A few weeks back, Mike wrote a piece about the recently passed America Invents Act
. One of the details he noted was that the US Patent system would be switched from a first-to-invent to a first-to-file platform under the notion that this would both bring us in line with how most other nation's patents work and cut down on wasted time required to prove the difficult matter of who was first to invent. As the post noted, this could cause some problems:
First, it encourages inventors to file for lots of patents as early as possible to beat anyone else to the Patent Office, rather than making sure that the invention is actually worth patenting. It also seems to go against the basic principle of the patent system, if it's supposed to reward actual inventors.
Of course, this attitude of focusing on filing first before doing anything else is already permeating many businesses. BusinessWeek has the story of a company called Tactus Technology, who hired patent attorney Jeffrey Schox and managed to make its first priority the filing of twenty patent applications
. It did this before getting funding. It did it before even beginning to build a prototype for their invention. And it did it because their attorney is teaching the company to use its patents not as a defense, but as a weapon:
The Schox method revolves around teaching startups to view intellectual property as a weapon. How might a rival get around those patents? What features might they think of? Schox often asks engineers who haven’t even built their first prototype to conceptualize unusual extensions of the technology, so that these ideas can be protected just in case. It’s well worth the trouble. Schox says the going rate for a hot patent now is about $1 million. “Decades ago a machine might have five or 10 patents,” says Schox. “Today, the phone in your pocket has about 5,000. It’s just a much different landscape to think about.”

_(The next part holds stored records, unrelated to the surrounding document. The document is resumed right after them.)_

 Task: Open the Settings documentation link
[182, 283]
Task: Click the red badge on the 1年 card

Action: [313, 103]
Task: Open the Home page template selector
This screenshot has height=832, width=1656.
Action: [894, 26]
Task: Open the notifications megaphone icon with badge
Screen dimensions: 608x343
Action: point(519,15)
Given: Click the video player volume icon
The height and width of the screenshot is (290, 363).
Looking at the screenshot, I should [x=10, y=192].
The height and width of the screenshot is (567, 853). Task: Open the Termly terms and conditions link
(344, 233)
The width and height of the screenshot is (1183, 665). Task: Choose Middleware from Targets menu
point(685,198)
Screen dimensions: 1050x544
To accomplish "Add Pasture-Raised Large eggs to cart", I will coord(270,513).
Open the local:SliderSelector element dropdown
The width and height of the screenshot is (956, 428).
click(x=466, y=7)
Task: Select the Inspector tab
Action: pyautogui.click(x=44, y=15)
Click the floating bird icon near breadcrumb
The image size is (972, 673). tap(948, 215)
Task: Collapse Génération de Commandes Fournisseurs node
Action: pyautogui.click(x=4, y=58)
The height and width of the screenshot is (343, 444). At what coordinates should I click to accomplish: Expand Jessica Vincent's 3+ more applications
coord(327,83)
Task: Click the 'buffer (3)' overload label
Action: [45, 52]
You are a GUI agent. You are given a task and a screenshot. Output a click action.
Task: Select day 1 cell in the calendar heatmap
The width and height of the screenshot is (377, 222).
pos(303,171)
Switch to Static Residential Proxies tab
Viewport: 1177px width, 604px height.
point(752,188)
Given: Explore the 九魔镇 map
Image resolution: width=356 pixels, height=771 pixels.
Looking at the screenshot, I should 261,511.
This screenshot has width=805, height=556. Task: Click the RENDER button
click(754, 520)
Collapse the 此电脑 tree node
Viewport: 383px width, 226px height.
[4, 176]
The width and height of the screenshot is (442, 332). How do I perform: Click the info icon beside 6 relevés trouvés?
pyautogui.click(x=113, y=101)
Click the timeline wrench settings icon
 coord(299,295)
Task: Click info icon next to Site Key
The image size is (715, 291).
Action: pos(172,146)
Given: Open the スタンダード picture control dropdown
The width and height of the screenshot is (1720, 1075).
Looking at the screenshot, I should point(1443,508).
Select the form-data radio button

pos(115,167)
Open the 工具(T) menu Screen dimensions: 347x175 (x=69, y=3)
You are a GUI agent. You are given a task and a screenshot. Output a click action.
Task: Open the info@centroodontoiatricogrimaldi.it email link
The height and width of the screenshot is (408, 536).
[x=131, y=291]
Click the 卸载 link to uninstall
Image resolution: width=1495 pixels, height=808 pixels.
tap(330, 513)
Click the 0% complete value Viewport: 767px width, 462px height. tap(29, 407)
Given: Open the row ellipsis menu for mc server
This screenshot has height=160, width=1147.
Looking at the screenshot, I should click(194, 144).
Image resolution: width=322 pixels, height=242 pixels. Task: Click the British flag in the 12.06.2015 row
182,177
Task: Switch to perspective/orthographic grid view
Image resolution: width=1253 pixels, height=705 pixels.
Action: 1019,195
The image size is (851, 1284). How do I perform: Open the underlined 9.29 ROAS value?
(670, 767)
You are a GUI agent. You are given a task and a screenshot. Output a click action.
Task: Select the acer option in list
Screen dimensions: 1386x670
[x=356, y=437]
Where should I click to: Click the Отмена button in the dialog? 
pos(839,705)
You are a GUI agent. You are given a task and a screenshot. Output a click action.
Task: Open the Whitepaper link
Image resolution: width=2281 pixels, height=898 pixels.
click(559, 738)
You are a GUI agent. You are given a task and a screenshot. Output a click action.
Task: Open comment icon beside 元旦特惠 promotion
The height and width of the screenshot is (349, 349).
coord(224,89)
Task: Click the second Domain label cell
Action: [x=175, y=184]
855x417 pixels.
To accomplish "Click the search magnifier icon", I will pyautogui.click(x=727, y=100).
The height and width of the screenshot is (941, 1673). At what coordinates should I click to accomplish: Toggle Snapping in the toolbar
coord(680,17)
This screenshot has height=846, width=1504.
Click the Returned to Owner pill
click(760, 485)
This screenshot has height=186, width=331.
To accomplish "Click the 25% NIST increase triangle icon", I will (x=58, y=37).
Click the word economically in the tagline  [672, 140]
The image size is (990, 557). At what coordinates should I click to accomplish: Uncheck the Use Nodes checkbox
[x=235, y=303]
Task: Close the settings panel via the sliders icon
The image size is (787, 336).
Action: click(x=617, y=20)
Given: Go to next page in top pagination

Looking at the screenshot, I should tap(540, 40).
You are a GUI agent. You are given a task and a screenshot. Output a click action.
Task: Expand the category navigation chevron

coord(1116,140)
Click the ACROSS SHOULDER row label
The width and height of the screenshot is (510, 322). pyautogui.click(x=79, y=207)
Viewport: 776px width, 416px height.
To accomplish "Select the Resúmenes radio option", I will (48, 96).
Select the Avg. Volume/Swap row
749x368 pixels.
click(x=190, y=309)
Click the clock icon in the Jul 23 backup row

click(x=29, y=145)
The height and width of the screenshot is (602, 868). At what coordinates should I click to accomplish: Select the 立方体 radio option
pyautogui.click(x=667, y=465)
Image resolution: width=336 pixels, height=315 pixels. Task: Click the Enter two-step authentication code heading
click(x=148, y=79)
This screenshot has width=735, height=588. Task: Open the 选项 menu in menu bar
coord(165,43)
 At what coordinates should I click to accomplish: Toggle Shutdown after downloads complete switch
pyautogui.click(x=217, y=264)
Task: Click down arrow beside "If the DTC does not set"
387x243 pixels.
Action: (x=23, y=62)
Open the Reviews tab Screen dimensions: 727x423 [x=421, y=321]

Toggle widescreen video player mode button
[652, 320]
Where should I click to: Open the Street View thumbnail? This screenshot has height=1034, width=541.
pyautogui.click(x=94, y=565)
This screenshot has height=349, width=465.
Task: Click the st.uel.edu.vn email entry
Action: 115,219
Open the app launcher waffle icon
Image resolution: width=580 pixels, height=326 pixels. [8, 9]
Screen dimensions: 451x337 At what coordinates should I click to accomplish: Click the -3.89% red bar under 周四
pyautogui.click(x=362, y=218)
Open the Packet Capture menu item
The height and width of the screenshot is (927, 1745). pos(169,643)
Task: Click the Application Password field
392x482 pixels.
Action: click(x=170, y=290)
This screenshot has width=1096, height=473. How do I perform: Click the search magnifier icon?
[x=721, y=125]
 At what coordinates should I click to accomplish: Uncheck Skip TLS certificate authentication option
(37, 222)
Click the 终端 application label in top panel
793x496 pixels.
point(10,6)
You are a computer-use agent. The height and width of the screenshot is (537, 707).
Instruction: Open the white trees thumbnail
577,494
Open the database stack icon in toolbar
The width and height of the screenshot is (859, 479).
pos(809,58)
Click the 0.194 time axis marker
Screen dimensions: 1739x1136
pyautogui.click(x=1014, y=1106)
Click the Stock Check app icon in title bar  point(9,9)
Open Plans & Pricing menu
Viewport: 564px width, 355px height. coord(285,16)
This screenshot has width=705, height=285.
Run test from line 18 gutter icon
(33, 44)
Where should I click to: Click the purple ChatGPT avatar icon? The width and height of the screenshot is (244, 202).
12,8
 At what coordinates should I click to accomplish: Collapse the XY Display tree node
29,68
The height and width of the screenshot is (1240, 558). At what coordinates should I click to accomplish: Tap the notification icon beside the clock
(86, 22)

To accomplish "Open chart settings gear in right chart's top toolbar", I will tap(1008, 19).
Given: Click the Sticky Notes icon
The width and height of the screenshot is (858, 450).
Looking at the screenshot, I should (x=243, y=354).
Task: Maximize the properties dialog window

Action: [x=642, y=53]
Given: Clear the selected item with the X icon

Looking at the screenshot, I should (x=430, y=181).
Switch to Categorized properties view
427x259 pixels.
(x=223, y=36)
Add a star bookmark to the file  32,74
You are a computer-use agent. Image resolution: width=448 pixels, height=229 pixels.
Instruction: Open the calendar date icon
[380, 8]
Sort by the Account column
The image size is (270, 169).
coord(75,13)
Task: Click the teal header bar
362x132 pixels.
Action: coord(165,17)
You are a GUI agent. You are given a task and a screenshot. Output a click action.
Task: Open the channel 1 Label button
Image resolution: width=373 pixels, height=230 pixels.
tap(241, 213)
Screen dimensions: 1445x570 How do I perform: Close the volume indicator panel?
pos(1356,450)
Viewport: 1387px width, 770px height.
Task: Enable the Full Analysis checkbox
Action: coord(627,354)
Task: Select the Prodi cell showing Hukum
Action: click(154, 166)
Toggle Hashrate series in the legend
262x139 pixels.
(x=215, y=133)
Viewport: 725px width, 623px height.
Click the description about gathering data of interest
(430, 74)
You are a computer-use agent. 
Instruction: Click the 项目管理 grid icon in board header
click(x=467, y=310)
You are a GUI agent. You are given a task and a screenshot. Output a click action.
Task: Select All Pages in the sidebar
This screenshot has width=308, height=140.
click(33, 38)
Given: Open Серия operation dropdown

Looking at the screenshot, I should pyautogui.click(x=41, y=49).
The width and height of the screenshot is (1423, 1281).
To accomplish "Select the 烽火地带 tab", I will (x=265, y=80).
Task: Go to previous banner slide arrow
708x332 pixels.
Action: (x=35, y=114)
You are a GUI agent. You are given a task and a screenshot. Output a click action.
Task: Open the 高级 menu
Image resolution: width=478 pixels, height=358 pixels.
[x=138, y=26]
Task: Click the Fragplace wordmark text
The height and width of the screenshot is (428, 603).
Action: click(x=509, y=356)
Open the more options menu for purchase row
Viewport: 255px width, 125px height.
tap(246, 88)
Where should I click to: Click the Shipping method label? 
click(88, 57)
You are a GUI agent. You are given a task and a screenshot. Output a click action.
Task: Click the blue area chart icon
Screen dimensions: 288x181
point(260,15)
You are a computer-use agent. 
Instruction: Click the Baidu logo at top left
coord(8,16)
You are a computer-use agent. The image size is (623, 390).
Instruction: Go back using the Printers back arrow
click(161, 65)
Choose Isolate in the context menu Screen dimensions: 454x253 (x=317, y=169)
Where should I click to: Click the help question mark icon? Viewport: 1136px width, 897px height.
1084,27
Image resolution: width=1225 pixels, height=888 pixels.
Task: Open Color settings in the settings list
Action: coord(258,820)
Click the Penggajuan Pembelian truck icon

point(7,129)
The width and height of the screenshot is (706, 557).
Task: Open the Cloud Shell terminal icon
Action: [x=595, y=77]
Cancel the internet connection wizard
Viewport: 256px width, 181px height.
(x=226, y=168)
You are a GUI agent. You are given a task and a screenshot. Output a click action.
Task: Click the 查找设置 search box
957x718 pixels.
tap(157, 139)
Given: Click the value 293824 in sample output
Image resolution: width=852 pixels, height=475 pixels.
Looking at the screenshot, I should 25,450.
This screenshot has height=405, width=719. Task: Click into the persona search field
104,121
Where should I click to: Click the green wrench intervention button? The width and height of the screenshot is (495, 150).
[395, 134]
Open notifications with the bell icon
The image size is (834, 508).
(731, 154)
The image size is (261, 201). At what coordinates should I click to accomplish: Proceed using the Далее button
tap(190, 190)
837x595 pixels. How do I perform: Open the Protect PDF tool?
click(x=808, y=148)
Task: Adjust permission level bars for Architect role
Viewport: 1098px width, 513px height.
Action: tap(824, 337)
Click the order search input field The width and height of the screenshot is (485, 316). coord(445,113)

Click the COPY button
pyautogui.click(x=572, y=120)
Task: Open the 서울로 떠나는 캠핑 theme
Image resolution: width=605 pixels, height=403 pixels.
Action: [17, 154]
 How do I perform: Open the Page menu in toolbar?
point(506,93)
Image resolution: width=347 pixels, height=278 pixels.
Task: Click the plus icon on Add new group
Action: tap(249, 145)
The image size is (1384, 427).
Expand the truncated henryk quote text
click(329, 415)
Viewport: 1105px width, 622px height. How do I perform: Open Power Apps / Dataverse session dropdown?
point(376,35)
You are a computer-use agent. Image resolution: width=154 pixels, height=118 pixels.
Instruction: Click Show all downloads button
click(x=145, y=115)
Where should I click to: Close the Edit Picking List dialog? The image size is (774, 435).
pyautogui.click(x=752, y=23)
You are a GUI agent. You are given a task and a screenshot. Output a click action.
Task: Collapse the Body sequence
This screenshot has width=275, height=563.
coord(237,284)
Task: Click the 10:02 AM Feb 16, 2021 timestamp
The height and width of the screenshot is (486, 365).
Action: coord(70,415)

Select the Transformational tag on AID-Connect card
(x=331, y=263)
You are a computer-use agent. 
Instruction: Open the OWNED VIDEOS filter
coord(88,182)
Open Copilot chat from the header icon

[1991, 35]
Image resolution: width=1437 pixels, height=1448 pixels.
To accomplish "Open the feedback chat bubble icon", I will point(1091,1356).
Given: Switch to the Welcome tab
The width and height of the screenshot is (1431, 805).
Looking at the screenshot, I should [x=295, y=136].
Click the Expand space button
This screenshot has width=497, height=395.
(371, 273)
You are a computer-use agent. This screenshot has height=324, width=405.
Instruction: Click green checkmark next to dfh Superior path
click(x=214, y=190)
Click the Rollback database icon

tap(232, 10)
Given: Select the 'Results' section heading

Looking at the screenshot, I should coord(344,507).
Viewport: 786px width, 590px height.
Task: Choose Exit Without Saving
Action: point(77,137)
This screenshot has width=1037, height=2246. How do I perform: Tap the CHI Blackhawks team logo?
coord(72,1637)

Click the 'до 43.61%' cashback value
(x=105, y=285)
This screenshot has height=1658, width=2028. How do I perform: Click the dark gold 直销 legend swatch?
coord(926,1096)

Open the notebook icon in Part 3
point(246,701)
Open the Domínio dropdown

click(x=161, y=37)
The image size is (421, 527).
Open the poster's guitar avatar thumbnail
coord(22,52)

This is how broad-based patent applications get written. The strategy appears to no longer be to have a great idea and invent it. Instead, the strategy is to have a great idea, patent the ever-living hell out of it, then
patent every conceivable other use for anything similar to your idea, then maybe actually build something (note: Tactus is
actually building something), but also get your wallet ready for all the licensing money that is going to come your way.
Now, perhaps some will suggest that all of this pre-emptive patenting is the incentive that sparks the work on inventions to begin with, but it certainly can't
be what the originators of patent law had in mind. And I think there's a better argument made that all the time spent working with lawyers and filing patents, which the article says, in Tactus' case, took years
, is time lost on having a great invention built, marketed, and sold. After all, we might already have experienced the next great innovation if Tactus' invention had been built three years earlier, but instead, the market only gets the fruit of their labor now because of the drawn-out patenting process resulting from a first-to-file mentality. Tactus' owner, Craig Ciesla, even admits as much in the article:
Following Schox's advice, the company avoided looking for new investors even during the lean times out of fear that its ideas would be exposed. “We made a choice to go with the intellectual property,” Ciesla says. “Now that choice is paying off.”
Wonderful for Ciesla, I guess. However, that certainly doesn't sound like a mentality that fosters "promoting the progress." If anything, it sounds like delaying the progress.